Tweet Yourself Out of a Job: 5 Tweets to Get You Fired

Tweet-less, Will Work for Job

Original Photo Credit: Keegan Jones

This week’s latest tweet debacle comes to us from CNN’s former Senior Editor of Mideast Affairs, Octavia Nasr. She was fired from CNN after tweeting “Sad to hear of the passing of Sayyed Mohammed Hussein Fadlallah… One of Hezbollah’s giants I respect a lot.” Unfortunately, since Mr. Fadlallah was considered a controversial figure with ties to the terrorist organization Hizbollah, CNN felt that her comments compromised her credibility as a reporter and let her go. Stirring up some serious political controversy is certainly one way to get yourself fired, but here are a few others to avoid for PR and marketing folks:

1. Tweet Confidential – Don’t tweet confidential information about your company, co-workers or clients. Leaking confidential information could lead to more than job loss, it could lead to law suits and SEC violations depending upon the severity of the leak.

2. Twitter Bashing – Whether you choose to sound off about a brand or a person, defamation suits are still applicable.
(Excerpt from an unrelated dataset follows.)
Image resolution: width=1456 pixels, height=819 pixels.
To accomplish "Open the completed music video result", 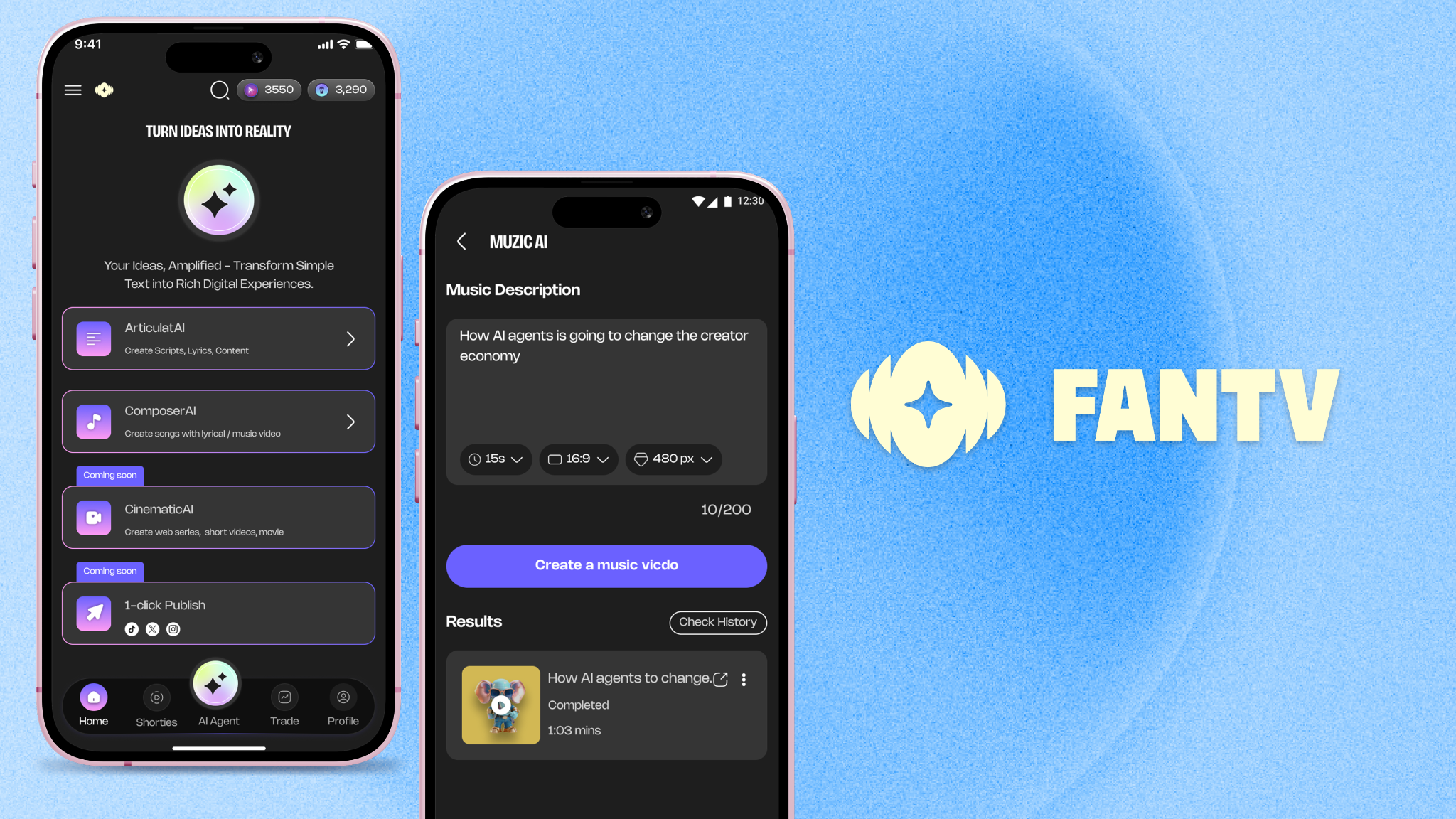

If you think you’ll get free products or concessions from a company that’s wronged you, you might just get slapped with a hefty fine and damages.

3. Over-sharing – Don’t forget that tweets are public domain. Many employers can, and will, take action if you do something on your free time that could potentially damage their image or compromise their reputation. Even though it may be your own personal opinion or action, if you tweet about it, it’s hard for an organization to ignore.

4. Jumping the Gun – Is your PR firm pitching a new client? Is your company working on a new product? Are you planning to leave your job? If you leak information too soon, there may be repercussions. Sometimes in our exuberance, we blurt out the good news to a confidant in passing – but doing so on Twitter could have the news travel at digital speeds to your competitors or your company.

5. Whining About Work – Although there may not be a law restricting you from complaining about your 9-5, if you don’t want your employer to know what you are saying about them, think before you tweet. There are plenty of sites that allow you to vent anonymously, and of course, you can always call a trusted friend or your mom. But if you choose to document your frustration digitally, remember that Google never forgets, and either does your boss.

Have more suggestions on tweeting your way out of a job? Share them!